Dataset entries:
—————
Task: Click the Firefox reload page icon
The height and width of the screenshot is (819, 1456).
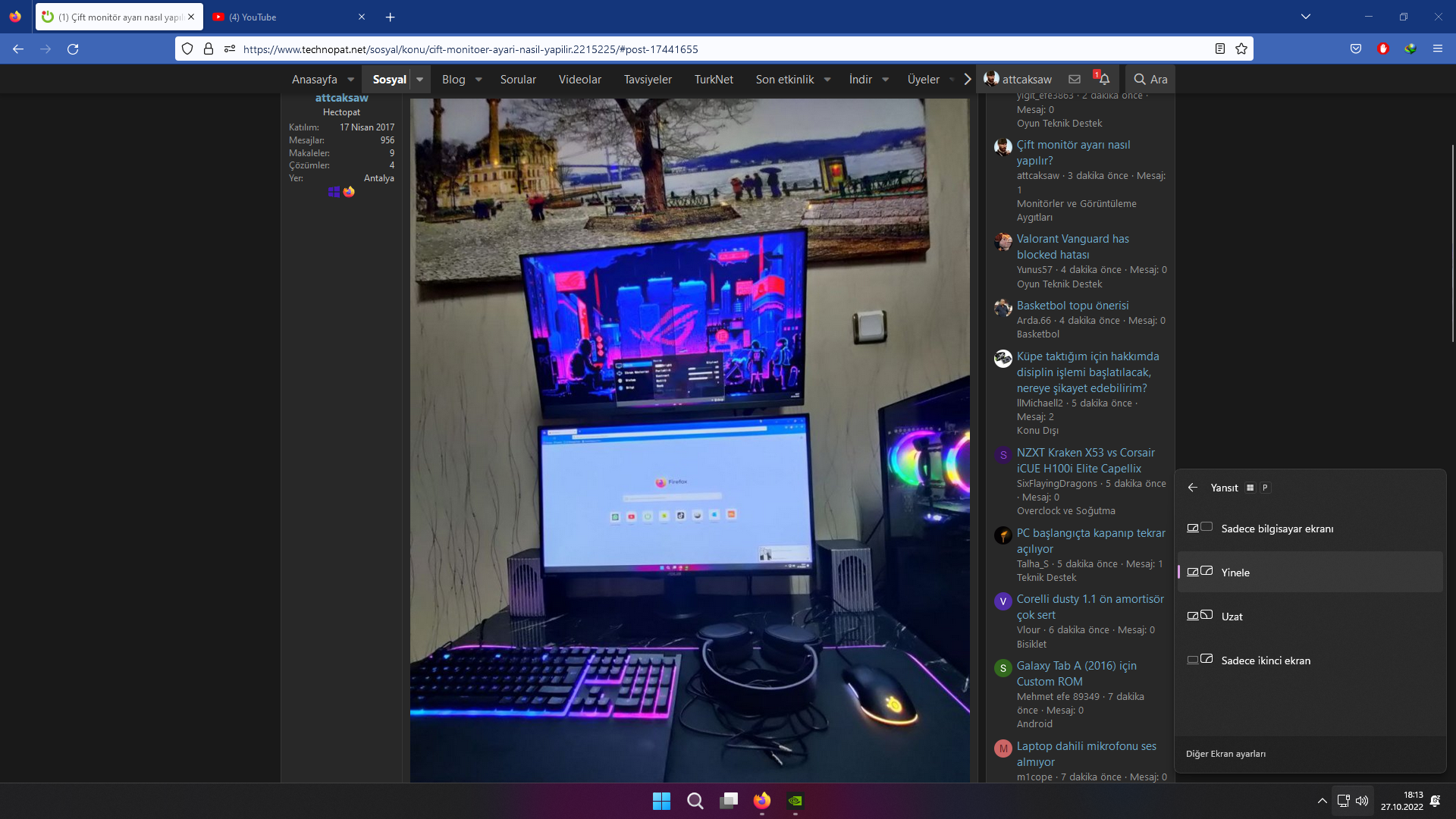Action: (73, 49)
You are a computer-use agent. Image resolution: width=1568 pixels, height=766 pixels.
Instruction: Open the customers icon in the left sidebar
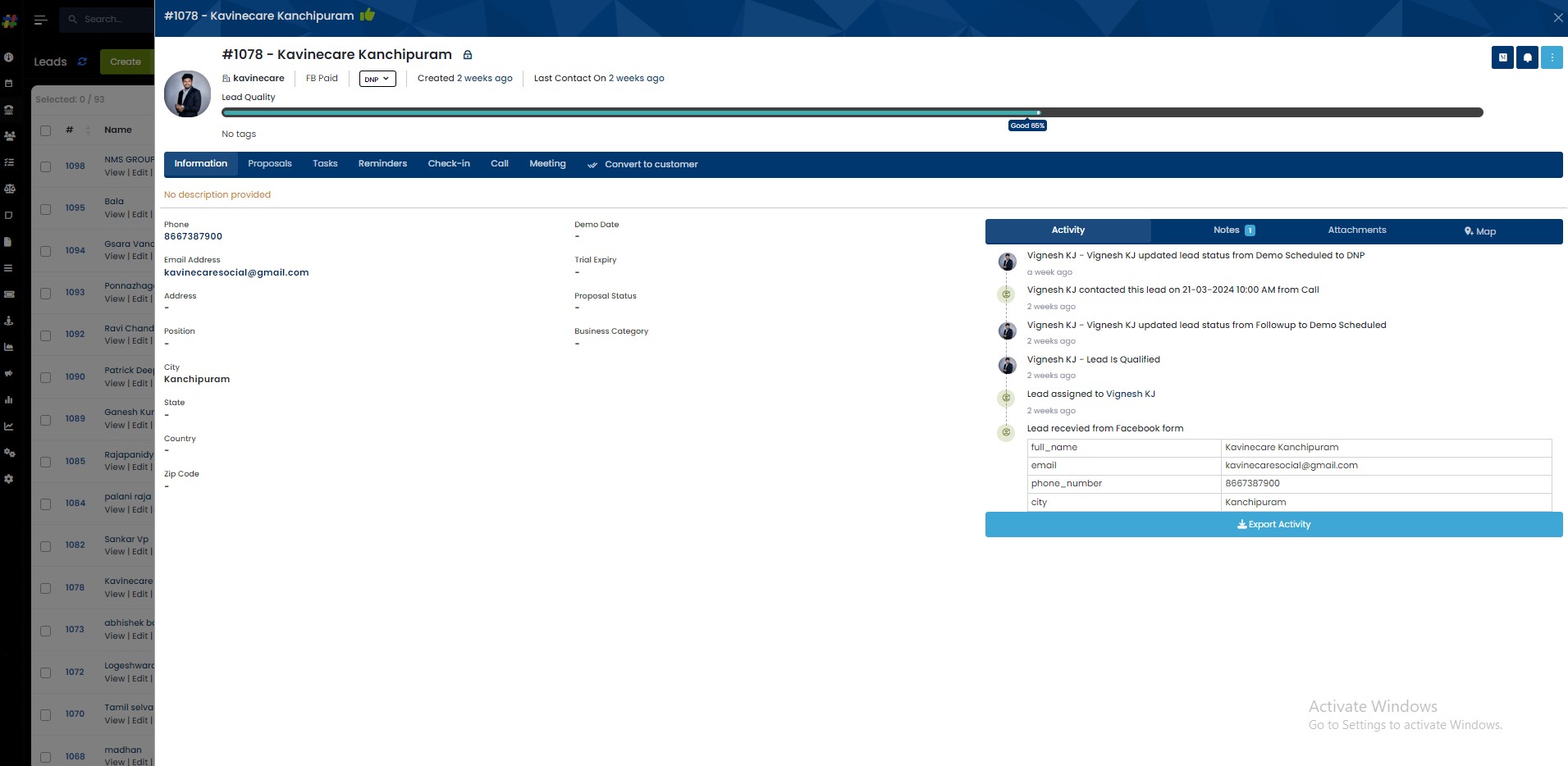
—————
§ **REQUIREMENT**
Output, exactly and without pictures, the lines above that run from the one containing "You are a computer-use" through the last line of the entries, inclusive.

§ **SOLUTION TO THIS PROBLEM**
You are a computer-use agent. Image resolution: width=1568 pixels, height=766 pixels.
Instruction: Open the customers icon in the left sidebar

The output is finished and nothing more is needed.